Ok as you said some systems have to be monitored hourly, so i want to know what are the things to be monitored hourly is it just restricted to FileSystem, Memory.....?

as i dont have a real time experience so this question :slight_smile:

---------- Post updated at 08:26 PM ---------- Previous update was at 08:13 PM ----------

can you please explain what are the things covered in the sufficient monitoring..?

i think there is difference between a ticket being issued and checks on business critical boxes.

Hi,
in my company ticket = callout within one minute / responsetime for us SAs 5 min for prod, 15 min for non-prod - and we have a lot of business critical systems (global trading- and transaction systems) - we cannot afford any downtime.

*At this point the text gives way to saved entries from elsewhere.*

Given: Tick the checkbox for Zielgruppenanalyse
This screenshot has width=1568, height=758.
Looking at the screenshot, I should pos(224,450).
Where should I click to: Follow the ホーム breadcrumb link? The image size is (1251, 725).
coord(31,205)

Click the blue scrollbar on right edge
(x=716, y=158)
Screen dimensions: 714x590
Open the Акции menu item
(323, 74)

we monitor cpu (wait + idle + usage), avm memory + pagingspace, diskspace (defined per filesystem via thresholds), processes (by names and numbers), logfiles (for defined keywords), obviously errpt, SAN (i.e. if all paths are up), network, nfs shares, systems pingable/reachable and if throughput is within thresholds, backups - we even monitor if the monitoring is up ... and basically everything else you could possibly think ...

Kind regards
zxmaus

Ask yourself what it is that keeps a system going (that is: fulfilling its purpose). This is your answer.

If anything has to be monitored every minute, hour, day, week or month depends on the system and the characteristics of its purpose. There is no general answer because there is no "general system".

If you ask "which is the best car" without specifying for which purpose the only thing one could answer is: that depends. If you want to transport tons of goods it might be some large truck and not the Ferrari, if you want to win races it might be the other way round and if you want to go offroad you will quickly find out that both are quite bad compared to a Landrover.

Coming back to your question: what does a system keep going:

a) environmental issues

  • energy
  • climate/temperature control
  • ....

b) OS level

  • availability of processing resources - CPU
  • availability of memory
  • availability of storage space - filesystem
  • OS resources consumption: process table, etc.
  • availability of network bandwith
  • ...

c) application specific

  • depends on the application, things like queue lengths, transaction times, ...

Be aware that this list is far from being complete, its just the most obvious things, feel free to add whatever is important for your system to continue working. As a rule: everything that is important for the system to continue doing its purpose you need a "sensor" - a logfile, a piece of software, a blinking warning lamp, what ever.

Some of the things might be already covered: you do not have to watch climate control if the system is in a data center where air condition is provided and covered for without you doing anthing. You still might want to watch over fans, etc. and get an alarm if the system starts overheating.

Speaking about the things left on the list: it depends on the system and what it is used for, how often something has to be checked. Because these checks take usually some processing power (in most cases little programs do the work) it is generally good to do the checks as often as necessary and as rarely as possible. If you have a system where never data gets stored (a gateway system, for instance) a check of the filesystems every minute is superfluous, on a database server it might be necessary. The same goes for CPU, network and all the other things on the list.

So there is no such thing as a "thing that has to be monitored hourly", because, whatever the thing in question is, depending on the specifics of the system one hour might be an overkill as well as far too little.

I hope this helps.

bakunin

Thanks a Ton

@bakunin, @zxmaus